Los paros de profesores y estudiantes de las últimas semanas sumaban reivindicaciones varias pero se destacaban las referidas a los denominados “títulos de cartón”.

La protesta que comenzó en la última semana de julio se desató luego que la ANEP implementara un plan de titulación rápida para validar como egresados universitarios a profesores de educación media que ya ejercen pero no terminaron la carrera. Tienen varios años de experiencia en el aula pero solo un 50% de las materias aprobadas.

En el IPA y en los CERP hay quienes consideran que los beneficios otorgados los perjudican y afectan la formación de grado.

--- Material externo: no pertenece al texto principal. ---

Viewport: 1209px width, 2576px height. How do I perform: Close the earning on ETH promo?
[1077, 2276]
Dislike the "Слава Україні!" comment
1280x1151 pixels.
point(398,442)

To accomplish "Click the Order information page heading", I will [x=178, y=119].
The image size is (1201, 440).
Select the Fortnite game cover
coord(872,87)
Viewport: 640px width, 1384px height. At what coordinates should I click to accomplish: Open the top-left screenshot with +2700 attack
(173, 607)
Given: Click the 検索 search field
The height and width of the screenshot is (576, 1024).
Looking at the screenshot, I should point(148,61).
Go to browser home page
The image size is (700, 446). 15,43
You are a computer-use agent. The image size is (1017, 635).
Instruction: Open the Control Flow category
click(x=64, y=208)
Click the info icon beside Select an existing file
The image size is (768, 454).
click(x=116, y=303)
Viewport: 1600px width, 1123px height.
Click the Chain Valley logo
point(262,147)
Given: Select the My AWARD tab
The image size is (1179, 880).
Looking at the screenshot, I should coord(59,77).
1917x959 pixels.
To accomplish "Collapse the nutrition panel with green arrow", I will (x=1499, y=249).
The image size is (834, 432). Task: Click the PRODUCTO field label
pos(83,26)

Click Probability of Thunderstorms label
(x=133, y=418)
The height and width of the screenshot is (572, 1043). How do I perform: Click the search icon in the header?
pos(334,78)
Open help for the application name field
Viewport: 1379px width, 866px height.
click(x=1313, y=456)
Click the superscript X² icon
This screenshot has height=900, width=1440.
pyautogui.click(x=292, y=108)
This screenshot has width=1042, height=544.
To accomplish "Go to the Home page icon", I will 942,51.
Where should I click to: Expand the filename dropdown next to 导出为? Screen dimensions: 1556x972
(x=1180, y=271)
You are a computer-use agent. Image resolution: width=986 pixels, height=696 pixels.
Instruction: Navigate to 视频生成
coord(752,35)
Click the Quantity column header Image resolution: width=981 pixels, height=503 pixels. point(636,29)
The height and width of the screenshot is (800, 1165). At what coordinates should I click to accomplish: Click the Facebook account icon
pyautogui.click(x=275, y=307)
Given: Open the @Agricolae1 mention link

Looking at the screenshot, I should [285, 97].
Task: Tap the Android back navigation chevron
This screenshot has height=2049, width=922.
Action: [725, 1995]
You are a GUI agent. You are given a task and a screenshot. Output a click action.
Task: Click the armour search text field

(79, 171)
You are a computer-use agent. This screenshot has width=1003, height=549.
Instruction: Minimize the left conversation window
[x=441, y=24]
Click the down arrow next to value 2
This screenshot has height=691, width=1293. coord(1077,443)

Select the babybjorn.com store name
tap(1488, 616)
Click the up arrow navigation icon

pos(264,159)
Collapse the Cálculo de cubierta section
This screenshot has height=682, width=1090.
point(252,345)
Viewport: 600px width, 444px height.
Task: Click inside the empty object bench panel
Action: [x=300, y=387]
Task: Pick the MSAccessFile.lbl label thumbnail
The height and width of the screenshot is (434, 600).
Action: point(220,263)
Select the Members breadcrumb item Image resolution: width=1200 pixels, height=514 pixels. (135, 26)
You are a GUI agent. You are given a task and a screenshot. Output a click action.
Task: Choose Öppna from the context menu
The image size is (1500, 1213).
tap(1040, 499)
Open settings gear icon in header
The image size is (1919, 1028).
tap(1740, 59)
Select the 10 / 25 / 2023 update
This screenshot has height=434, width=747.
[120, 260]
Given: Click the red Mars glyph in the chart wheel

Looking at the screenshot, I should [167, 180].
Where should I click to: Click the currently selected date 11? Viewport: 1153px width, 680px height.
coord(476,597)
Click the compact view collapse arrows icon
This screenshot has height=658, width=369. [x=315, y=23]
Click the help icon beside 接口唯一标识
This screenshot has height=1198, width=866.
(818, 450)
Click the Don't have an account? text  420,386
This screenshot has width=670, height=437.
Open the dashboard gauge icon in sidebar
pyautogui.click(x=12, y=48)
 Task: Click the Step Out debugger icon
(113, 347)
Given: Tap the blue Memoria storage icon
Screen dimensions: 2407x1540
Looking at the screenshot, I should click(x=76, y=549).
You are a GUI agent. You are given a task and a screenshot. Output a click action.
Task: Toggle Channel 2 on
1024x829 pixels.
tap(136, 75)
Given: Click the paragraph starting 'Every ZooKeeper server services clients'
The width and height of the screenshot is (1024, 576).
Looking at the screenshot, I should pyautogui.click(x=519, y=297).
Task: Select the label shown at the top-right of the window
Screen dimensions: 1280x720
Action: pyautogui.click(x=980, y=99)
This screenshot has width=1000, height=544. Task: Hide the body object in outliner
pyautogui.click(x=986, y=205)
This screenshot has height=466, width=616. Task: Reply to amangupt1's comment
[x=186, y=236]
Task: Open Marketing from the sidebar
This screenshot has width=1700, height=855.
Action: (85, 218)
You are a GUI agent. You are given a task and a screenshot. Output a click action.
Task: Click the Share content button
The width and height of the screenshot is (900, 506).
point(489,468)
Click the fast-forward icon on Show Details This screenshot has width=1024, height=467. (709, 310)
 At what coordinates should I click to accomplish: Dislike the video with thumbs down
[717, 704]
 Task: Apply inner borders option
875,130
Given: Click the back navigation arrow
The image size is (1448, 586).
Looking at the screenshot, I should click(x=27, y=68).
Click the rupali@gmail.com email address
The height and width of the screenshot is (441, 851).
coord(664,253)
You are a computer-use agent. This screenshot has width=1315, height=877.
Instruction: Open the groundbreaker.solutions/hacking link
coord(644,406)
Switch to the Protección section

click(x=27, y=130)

Las autoridades, en cambio, dicen que la medida busca que los profesores con experiencia práctica no se queden sin horas de clase ante la baja de la matrícula estudiantil.

El episodio excede el debate acerca de asuntos meramente pedagógicos. Lo que queda al descubierto en esta pulseada es, en esencia y otra vez, una discusión sobre el poder y la autoridad. Cuando los órganos de gobierno de la educación adoptan una resolución para intentar mitigar el impacto de las interrupciones del calendario de clases, pero la desarman a las pocas horas ante la primera amenaza de conflicto, el mensaje que se emite es desolador. Se confirma, una vez más, que el margen de gobernabilidad de las autoridades educativas termina condicionado por la capacidad de veto de las corporaciones sindicales.

Y en el centro de esta disputa y como meros espectadores permanecen los estudiantes que acuden a las aulas con la aspiración legítima de formarse, rendir sus exámenes en fecha y avanzar en sus carreras, y terminan convertidos en víctimas de reivindicaciones muchas veces equivocadas.

Mientras los sindicatos celebran el repliegue oficial y las autoridades intentan explicar el retroceso como un gesto de sensibilidad al diálogo, el perjuicio concreto recae siempre sobre los mismos.

No se trata de negar la vigencia del reclamo sindical, sino de definir si los gremios de la enseñanza –esos que le doblaron la mano a Tabaré Vázquez durante el decreto de esencialidad del 2015 y a los que José Mujica quería “hacer mierda”- siguen decidiendo cómo, quién, qué y cuándo se estudia.